◆ **Task objective**
Reproduce each of the items below verbatim, line for line.

◆ **Data provided**
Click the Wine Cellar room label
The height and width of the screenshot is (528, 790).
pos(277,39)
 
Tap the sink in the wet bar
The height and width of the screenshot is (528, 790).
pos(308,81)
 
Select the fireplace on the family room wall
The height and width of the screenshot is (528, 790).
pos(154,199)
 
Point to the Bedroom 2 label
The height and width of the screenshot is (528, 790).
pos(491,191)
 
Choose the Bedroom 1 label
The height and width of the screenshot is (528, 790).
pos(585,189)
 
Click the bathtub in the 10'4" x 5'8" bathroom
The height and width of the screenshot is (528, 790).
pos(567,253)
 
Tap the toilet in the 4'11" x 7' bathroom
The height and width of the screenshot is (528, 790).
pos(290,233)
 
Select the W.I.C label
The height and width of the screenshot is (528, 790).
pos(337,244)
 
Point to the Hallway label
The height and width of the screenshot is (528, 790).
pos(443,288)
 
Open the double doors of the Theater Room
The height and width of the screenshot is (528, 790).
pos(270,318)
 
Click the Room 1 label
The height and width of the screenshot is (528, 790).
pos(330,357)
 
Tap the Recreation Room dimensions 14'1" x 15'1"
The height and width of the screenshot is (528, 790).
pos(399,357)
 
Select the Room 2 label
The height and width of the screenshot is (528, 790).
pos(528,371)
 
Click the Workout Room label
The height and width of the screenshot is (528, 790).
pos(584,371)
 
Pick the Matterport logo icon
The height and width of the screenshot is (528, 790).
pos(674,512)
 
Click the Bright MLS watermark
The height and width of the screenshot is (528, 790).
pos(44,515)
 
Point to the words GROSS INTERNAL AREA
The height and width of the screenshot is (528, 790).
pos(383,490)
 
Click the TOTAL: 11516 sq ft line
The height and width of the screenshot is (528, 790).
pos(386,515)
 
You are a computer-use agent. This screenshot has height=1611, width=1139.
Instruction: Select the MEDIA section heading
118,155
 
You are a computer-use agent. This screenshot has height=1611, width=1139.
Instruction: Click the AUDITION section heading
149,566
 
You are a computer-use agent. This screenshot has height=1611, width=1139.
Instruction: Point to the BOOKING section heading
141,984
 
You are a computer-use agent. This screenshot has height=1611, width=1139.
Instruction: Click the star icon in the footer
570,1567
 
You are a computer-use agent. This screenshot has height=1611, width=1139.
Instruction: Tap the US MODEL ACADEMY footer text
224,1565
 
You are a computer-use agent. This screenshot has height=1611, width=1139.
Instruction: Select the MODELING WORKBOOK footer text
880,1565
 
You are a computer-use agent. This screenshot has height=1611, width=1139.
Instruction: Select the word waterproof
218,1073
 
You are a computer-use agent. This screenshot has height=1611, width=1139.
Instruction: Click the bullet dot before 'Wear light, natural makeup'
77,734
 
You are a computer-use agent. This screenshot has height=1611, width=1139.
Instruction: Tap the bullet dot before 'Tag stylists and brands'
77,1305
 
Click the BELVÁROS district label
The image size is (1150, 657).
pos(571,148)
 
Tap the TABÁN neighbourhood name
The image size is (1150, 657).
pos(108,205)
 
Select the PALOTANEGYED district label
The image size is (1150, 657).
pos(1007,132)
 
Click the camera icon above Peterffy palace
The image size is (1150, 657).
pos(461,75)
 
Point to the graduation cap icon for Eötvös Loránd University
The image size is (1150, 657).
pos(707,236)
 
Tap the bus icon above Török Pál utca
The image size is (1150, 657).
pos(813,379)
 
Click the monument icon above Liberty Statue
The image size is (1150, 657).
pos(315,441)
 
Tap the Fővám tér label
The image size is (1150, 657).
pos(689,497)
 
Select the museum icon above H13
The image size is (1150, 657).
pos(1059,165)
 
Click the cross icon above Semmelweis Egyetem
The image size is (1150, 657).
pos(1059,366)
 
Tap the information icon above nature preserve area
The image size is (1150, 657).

◆ **Problem solution**
Click the Wine Cellar room label
The height and width of the screenshot is (528, 790).
pos(277,39)
 
Tap the sink in the wet bar
The height and width of the screenshot is (528, 790).
pos(308,81)
 
Select the fireplace on the family room wall
The height and width of the screenshot is (528, 790).
pos(154,199)
 
Point to the Bedroom 2 label
The height and width of the screenshot is (528, 790).
pos(491,191)
 
Choose the Bedroom 1 label
The height and width of the screenshot is (528, 790).
pos(585,189)
 
Click the bathtub in the 10'4" x 5'8" bathroom
The height and width of the screenshot is (528, 790).
pos(567,253)
 
Tap the toilet in the 4'11" x 7' bathroom
The height and width of the screenshot is (528, 790).
pos(290,233)
 
Select the W.I.C label
The height and width of the screenshot is (528, 790).
pos(337,244)
 
Point to the Hallway label
The height and width of the screenshot is (528, 790).
pos(443,288)
 
Open the double doors of the Theater Room
The height and width of the screenshot is (528, 790).
pos(270,318)
 
Click the Room 1 label
The height and width of the screenshot is (528, 790).
pos(330,357)
 
Tap the Recreation Room dimensions 14'1" x 15'1"
The height and width of the screenshot is (528, 790).
pos(399,357)
 
Select the Room 2 label
The height and width of the screenshot is (528, 790).
pos(528,371)
 
Click the Workout Room label
The height and width of the screenshot is (528, 790).
pos(584,371)
 
Pick the Matterport logo icon
The height and width of the screenshot is (528, 790).
pos(674,512)
 
Click the Bright MLS watermark
The height and width of the screenshot is (528, 790).
pos(44,515)
 
Point to the words GROSS INTERNAL AREA
The height and width of the screenshot is (528, 790).
pos(383,490)
 
Click the TOTAL: 11516 sq ft line
The height and width of the screenshot is (528, 790).
pos(386,515)
 
You are a computer-use agent. This screenshot has height=1611, width=1139.
Instruction: Select the MEDIA section heading
118,155
 
You are a computer-use agent. This screenshot has height=1611, width=1139.
Instruction: Click the AUDITION section heading
149,566
 
You are a computer-use agent. This screenshot has height=1611, width=1139.
Instruction: Point to the BOOKING section heading
141,984
 
You are a computer-use agent. This screenshot has height=1611, width=1139.
Instruction: Click the star icon in the footer
570,1567
 
You are a computer-use agent. This screenshot has height=1611, width=1139.
Instruction: Tap the US MODEL ACADEMY footer text
224,1565
 
You are a computer-use agent. This screenshot has height=1611, width=1139.
Instruction: Select the MODELING WORKBOOK footer text
880,1565
 
You are a computer-use agent. This screenshot has height=1611, width=1139.
Instruction: Select the word waterproof
218,1073
 
You are a computer-use agent. This screenshot has height=1611, width=1139.
Instruction: Click the bullet dot before 'Wear light, natural makeup'
77,734
 
You are a computer-use agent. This screenshot has height=1611, width=1139.
Instruction: Tap the bullet dot before 'Tag stylists and brands'
77,1305
 
Click the BELVÁROS district label
The image size is (1150, 657).
pos(571,148)
 
Tap the TABÁN neighbourhood name
The image size is (1150, 657).
pos(108,205)
 
Select the PALOTANEGYED district label
The image size is (1150, 657).
pos(1007,132)
 
Click the camera icon above Peterffy palace
The image size is (1150, 657).
pos(461,75)
 
Point to the graduation cap icon for Eötvös Loránd University
The image size is (1150, 657).
pos(707,236)
 
Tap the bus icon above Török Pál utca
The image size is (1150, 657).
pos(813,379)
 
Click the monument icon above Liberty Statue
The image size is (1150, 657).
pos(315,441)
 
Tap the Fővám tér label
The image size is (1150, 657).
pos(689,497)
 
Select the museum icon above H13
The image size is (1150, 657).
pos(1059,165)
 
Click the cross icon above Semmelweis Egyetem
The image size is (1150, 657).
pos(1059,366)
 
Tap the information icon above nature preserve area
The image size is (1150, 657).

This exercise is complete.